Kevin J. Silverang is a co-founding partner of Silverang, Rosenzweig & Haltzman, LLC. The firm provides sophisticated services for lenders, borrowers, developers and investors in various real estate acquisition, leasing, construction, development, financing, restructuring and disposition transactions. Included in its financing services is the firm’s expertise in Historic Tax Credits and New Markets Tax Credits transactions. The firm also specializes in workout negotiations, real estate and commercial litigation, note portfolio purchases, discounted note transactions and the like. The firm also represents closely-held corporations in general contract and transactional work, partnerships in documenting syndicated equity transactions and all related legal matters. In addition, Mr. Silverang is founding partner of Silverang Hallowell Development Company, a development company specializing in acquiring and developing value added real estate. Mr. Silverang is an entrepreneur who has personally developed over $500 million of property and co-founded two multi-million dollar real estate equity funds.

Mr. Silverang holds a Bachelor of Arts degree from Franklin & Marshall College, and obtained his law degree, cum laude, from Villanova University. He is a frequent lecturer on real estate subjects at seminars sponsored by the Philadelphia Bar Association and the Pennsylvania Bar Institute.

Representative Matters:

  • Representation of a development company in the acquisition, financing and rehabilitation of 27 multi-unit properties for off-campus student housing portfolio for Franklin & Marshall College in Lancaster, Pennsylvania.
  • Representation of a development company in the acquisition, financing and rehabilitation of a 34,000 square foot day care center in Lancaster, Pennsylvania.
  • Representation of a real estate fund in the acquisition, financing and rehabilitation of 400,000 square feet of warehouse flex space in Montgomeryville, Pennsylvania.
  • Representation of a real estate fund in the acquisition, financing and adaptive reuse of 132,000 square feet of Class A office space in Lansdale, Pennsylvania.
  • Representation of a partnership in the acquisition and financing of a 73 unit condominium conversion project in Vineland, New Jersey.
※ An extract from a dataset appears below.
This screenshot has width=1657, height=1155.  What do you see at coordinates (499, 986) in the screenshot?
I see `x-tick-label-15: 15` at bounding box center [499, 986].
  • Representation of a real estate fund in the acquisition, financing and sale of a 60 unit ground-up condominium project in Old City, Philadelphia, Pennsylvania.
  • Representation of a development partnership in the acquisition, financing and rehabilitation of a 28 unit senior living facility in Hanover, New Hampshire.
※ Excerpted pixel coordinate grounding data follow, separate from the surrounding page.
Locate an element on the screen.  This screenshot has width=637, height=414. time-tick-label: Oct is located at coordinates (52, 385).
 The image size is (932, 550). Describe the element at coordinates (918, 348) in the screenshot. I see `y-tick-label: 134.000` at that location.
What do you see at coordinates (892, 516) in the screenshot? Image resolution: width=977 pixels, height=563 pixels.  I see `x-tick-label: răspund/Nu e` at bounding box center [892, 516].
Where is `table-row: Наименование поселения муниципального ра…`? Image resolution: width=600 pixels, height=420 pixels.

  • Representation of real estate developer in the financing and rehabilitation of a 144 unit ground-up apartment construction project in Dover, Delaware.
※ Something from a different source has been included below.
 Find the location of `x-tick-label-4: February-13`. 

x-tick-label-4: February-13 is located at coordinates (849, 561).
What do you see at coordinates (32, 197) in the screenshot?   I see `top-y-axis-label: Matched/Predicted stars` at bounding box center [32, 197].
  • Representation of a real estate developer in the discounted note purchase, recapitalization (including Historic Tax Credits), construction and adaptive reuse of a 1950 art deco style office building into a 98 unit apartment complex and 13,000 square feet of retail space located in Center City, Philadelphia, Pennsylvania.
  • Representation of a real estate developer in the recapitalization (including Historic Tax Credits and New Markets Tax Credits), construction and adaptive reuse of an historic office building into 89 apartment units, 40,000 square feet of office space and 15,000 square feet of retail space located in Scranton, Pennsylvania.
  • Representation of a real estate developer in the development, construction and financing (including Historic Tax Credits and New Markets Tax Credits) of a 200,000 square foot multi-purpose building on the campus of King’s College in Wilkes-Barre, Pennsylvania.
  • Representation of a real estate developer in the defense and litigation of claims respecting a luxury condominium project located in the Outer Banks, North Carolina, including workout negotiations, defense of confessions of judgment and related lender liability counterclaims.
  • Representation of a developer/contractor in working out over $180 million in a defaulted real estate loan portfolio.
  • Representation of a developer in negotiating and closing a $100 million recapitalization of a residential real estate portfolio.